_Dataset entries:_
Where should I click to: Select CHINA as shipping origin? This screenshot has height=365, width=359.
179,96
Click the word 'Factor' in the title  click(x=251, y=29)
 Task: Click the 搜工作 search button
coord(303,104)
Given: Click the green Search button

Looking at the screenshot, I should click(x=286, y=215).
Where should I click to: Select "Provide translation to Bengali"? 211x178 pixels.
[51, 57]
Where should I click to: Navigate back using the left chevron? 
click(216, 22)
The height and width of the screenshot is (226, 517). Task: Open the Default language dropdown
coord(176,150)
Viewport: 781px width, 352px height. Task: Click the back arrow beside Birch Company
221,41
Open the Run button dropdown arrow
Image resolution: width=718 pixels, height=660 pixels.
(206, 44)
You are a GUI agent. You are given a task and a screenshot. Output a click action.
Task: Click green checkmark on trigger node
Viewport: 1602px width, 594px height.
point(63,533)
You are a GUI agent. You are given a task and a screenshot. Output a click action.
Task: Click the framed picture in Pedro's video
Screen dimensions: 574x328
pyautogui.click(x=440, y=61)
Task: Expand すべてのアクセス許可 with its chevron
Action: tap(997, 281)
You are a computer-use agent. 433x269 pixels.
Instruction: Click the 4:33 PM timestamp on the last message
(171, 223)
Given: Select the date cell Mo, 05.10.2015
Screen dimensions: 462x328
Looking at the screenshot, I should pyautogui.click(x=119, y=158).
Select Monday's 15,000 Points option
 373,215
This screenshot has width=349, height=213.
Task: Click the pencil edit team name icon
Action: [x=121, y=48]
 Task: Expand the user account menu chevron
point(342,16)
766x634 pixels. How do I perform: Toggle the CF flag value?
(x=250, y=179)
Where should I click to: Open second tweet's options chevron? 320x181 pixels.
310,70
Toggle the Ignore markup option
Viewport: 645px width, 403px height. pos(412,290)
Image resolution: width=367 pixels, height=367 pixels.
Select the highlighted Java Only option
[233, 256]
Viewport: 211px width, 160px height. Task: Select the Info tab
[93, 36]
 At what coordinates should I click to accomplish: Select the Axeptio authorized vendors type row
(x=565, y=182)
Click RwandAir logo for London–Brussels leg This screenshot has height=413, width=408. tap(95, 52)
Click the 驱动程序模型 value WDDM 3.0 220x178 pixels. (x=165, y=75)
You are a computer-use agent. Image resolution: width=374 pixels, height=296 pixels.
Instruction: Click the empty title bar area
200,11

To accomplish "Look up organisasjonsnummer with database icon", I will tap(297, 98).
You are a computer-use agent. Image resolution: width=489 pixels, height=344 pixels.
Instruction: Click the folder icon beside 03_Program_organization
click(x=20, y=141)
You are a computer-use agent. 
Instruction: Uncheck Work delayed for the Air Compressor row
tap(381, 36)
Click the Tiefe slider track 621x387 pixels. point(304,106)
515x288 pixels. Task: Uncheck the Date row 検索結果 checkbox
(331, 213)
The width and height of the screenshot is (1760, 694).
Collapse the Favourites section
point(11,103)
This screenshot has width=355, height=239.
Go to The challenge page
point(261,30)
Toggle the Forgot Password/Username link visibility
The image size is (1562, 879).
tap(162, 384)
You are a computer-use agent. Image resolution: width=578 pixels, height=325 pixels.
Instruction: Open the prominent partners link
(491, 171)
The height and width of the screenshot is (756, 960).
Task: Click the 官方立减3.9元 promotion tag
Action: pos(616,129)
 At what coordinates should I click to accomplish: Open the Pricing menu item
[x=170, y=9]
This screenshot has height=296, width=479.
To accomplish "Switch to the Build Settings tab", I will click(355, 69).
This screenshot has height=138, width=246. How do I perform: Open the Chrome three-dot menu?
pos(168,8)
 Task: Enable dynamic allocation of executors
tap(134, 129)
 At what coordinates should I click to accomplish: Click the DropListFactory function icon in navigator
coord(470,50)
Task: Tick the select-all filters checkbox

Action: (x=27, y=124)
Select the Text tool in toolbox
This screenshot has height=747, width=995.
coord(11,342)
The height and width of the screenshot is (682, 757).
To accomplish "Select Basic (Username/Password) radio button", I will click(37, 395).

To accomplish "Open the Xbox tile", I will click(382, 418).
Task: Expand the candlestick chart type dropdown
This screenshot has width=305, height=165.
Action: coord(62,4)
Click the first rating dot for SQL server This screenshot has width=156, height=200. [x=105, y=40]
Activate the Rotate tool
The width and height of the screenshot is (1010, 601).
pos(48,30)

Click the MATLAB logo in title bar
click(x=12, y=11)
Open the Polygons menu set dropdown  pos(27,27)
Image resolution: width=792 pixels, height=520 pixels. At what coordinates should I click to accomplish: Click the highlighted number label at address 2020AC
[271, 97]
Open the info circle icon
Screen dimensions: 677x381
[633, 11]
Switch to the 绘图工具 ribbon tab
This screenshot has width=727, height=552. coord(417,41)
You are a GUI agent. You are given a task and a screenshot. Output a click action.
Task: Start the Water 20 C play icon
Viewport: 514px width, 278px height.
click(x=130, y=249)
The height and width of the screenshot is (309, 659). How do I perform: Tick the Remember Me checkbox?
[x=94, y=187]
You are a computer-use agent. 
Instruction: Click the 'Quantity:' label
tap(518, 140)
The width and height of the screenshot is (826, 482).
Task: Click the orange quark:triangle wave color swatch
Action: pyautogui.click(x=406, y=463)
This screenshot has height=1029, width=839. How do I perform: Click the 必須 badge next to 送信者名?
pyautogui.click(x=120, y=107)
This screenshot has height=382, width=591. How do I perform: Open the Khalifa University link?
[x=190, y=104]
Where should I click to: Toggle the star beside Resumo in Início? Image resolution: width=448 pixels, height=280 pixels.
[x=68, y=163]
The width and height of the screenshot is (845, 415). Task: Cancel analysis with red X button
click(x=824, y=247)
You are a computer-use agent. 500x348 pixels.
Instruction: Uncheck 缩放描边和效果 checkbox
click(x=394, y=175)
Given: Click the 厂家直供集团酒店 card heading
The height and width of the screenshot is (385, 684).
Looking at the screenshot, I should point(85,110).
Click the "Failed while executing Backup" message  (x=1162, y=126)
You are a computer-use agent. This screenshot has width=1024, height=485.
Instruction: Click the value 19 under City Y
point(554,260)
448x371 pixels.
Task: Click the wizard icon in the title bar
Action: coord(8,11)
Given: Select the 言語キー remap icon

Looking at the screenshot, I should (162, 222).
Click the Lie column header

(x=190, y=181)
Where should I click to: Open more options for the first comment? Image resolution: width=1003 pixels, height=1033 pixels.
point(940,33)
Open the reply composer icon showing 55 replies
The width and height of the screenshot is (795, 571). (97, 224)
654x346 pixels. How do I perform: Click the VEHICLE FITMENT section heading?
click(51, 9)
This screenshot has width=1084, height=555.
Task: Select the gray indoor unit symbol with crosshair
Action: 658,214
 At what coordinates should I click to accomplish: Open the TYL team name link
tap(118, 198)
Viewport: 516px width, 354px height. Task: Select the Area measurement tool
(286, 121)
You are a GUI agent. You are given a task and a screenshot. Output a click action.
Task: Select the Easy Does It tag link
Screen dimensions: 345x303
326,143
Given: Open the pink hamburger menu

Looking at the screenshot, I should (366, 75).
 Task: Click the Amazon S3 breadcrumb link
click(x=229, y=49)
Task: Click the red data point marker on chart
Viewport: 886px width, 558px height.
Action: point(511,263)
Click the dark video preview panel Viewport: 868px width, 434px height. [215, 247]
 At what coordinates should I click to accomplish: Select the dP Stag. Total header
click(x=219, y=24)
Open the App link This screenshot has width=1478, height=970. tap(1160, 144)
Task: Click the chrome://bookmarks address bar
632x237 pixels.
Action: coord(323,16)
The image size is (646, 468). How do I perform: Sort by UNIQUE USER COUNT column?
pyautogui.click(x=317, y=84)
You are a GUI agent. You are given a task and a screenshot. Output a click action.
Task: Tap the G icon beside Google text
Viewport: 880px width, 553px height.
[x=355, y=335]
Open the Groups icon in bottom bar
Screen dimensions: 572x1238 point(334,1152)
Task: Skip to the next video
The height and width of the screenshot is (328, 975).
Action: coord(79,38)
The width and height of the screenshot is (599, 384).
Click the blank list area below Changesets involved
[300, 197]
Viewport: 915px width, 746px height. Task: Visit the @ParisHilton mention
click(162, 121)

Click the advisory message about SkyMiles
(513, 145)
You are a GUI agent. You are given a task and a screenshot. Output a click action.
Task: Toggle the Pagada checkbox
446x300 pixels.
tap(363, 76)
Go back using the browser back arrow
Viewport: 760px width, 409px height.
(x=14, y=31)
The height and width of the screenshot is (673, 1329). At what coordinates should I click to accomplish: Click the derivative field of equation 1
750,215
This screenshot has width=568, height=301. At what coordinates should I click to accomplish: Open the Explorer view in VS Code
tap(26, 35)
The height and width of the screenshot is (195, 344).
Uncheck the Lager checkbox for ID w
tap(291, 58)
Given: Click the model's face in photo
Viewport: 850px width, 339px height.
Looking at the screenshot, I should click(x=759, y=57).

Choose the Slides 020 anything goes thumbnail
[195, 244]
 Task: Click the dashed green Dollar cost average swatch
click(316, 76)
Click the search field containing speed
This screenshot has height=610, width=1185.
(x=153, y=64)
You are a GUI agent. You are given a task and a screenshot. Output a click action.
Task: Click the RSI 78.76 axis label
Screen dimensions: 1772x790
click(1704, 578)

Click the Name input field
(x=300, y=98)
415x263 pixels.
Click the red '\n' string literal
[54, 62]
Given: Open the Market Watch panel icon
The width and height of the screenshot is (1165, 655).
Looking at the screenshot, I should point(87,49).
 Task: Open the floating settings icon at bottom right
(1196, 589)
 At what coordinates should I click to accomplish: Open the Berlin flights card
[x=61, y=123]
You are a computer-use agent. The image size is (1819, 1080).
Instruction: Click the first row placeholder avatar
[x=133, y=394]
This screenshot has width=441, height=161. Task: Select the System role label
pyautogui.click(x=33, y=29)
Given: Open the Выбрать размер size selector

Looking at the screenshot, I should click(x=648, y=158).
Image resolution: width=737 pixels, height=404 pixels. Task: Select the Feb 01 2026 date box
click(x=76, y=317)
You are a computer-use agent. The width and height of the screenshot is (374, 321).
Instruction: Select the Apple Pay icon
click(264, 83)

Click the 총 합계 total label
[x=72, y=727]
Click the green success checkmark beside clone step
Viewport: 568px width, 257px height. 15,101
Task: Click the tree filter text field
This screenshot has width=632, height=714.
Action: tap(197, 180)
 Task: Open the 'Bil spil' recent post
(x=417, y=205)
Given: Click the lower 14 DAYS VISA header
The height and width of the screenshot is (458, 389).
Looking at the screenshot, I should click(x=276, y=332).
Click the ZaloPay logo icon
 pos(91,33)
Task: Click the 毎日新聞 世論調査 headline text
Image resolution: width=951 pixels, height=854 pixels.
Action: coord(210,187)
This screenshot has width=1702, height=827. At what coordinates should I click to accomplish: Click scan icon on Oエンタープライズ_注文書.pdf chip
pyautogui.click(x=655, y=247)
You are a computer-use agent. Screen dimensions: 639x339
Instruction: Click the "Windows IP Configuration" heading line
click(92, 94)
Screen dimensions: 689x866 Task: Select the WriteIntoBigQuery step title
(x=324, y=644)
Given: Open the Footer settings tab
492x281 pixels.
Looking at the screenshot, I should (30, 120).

_Problem requirements:_
If a line above holds the string "Username", copy it out.

_Response box:_
Toggle the Forgot Password/Username link visibility
To accomplish "Select Basic (Username/Password) radio button", I will click(37, 395).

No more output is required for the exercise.